Texto para leitura
O ensino de Ciências, objeto do estudo, foi investigado à luz das políticas regulatórias e performáticas que dominaram a cena da educação pública nos últimos anos, fundamentadas em princípios de gestão por metas de desempenho, controle de resultados e responsabilização do indivíduo. Diante dos resultados obtidos, é possível afirmar que o ensino de Ciências nos Anos Iniciais, em escolas públicas do Município do Rio de Janeiro, sofreu mudanças significativas com o desenvolvimento das políticas de caráter performático. No entanto, isso não significa que tenha alcançado melhoria de qualidade. Segundo apurado na pesquisa, a principal mudança diz respeito a tirar o ensino de Ciências da eventualidade, atribuindo-lhe caráter obrigatório, já que os professores, antes, sentiam-se mais autônomos para determinar o quê, como e quando trabalhariam com Ciências e, a partir das políticas implementadas, viram-se obrigados a trabalhar com a disciplina nos 4º e 5º anos, diante da necessidade que lhes foi imposta de preparar os estudantes para as provas externas. Todavia, a despeito de terem criado uma obrigatoriedade no trabalho com a disciplina para os 4º e 5º anos, essas políticas não garantiram que o ensino fosse desenvolvido de acordo com princípios da Alfabetização Científica, conforme proclamado nos documentos curriculares elaborados pela Rede. As aulas, em geral, são realizadas com o Caderno de Apoio Pedagógico e/ou o livro didático, confinadas a aproximadamente dois tempos semanais e com o objetivo principal de treinar o aluno para prova. Se, por um lado, há uma interpretação dos professores de que a obrigatoriedade imposta pelas avaliações externas fez com que Ciências se efetivasse na grade curricular, considerado um aspecto positivo por parte do grupo, sob outro ponto de vista, os próprios docentes admitem que a forma de trabalho não é satisfatória e que o ensino está organizado, prioritariamente, em função das provas da Secretaria. Dois extratos das entrevistas ilustram tais posicionamentos:

A entrada de Ciências na avaliação externa obrigou o professor a trabalhar Ciências, porque ele podia não tratar se não tivesse muito interesse. E para o trabalho de Ciências eu considero isso muito positivo. (Professora de 1º ano).

Dados brutos
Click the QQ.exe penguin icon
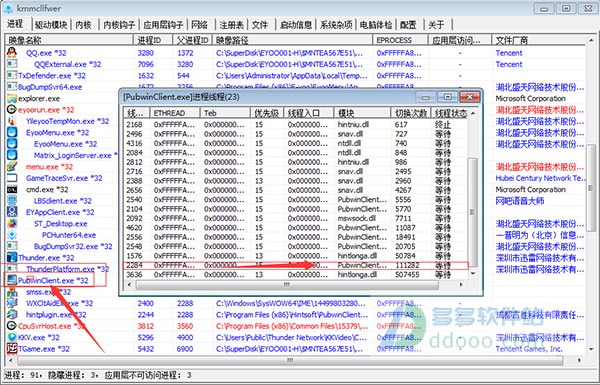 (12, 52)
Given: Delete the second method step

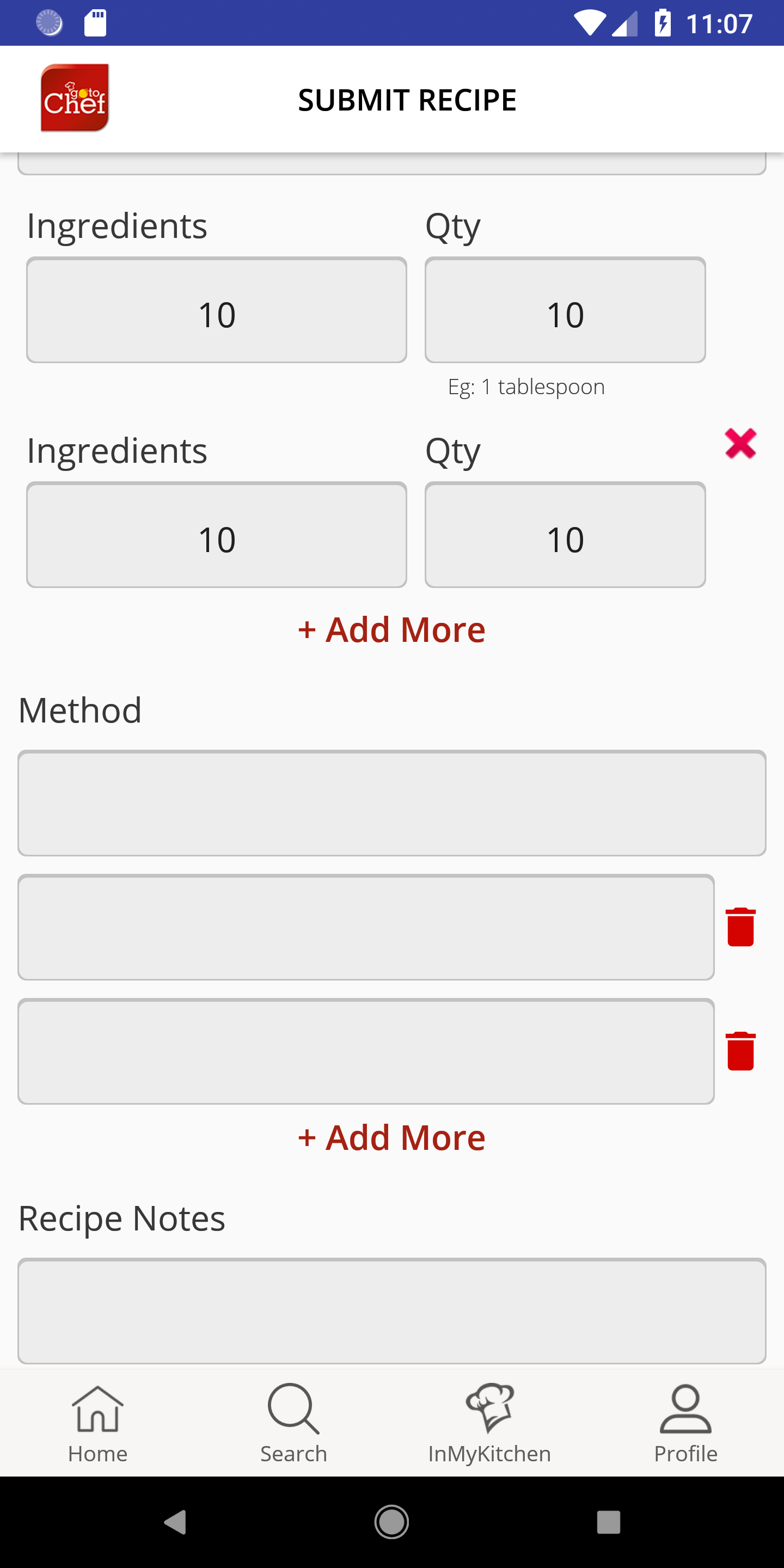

Tarefas a realizar
[1] Reproduza sem alterações o trecho do texto sobre o ensino de Ciências que começa nas palavras que contêm "A entrada de" e termina em "de 1º ano).".
[2] Responda com base no texto sobre o ensino de Ciências:
(a) Em quais anos escolares os professores passaram a ser obrigados a trabalhar com a disciplina?
(b) Com quais materiais as aulas são realizadas, em geral?
(c) De qual ano é a professora citada no extrato de entrevista?

Resultados esperados
[1]
A entrada de Ciências na avaliação externa obrigou o professor a trabalhar Ciências, porque ele podia não tratar se não tivesse muito interesse. E para o trabalho de Ciências eu considero isso muito positivo. (Professora de 1º ano).

[2]
(a) Nos 4º e 5º anos.
(b) Com o Caderno de Apoio Pedagógico e/ou o livro didático.
(c) Do 1º ano.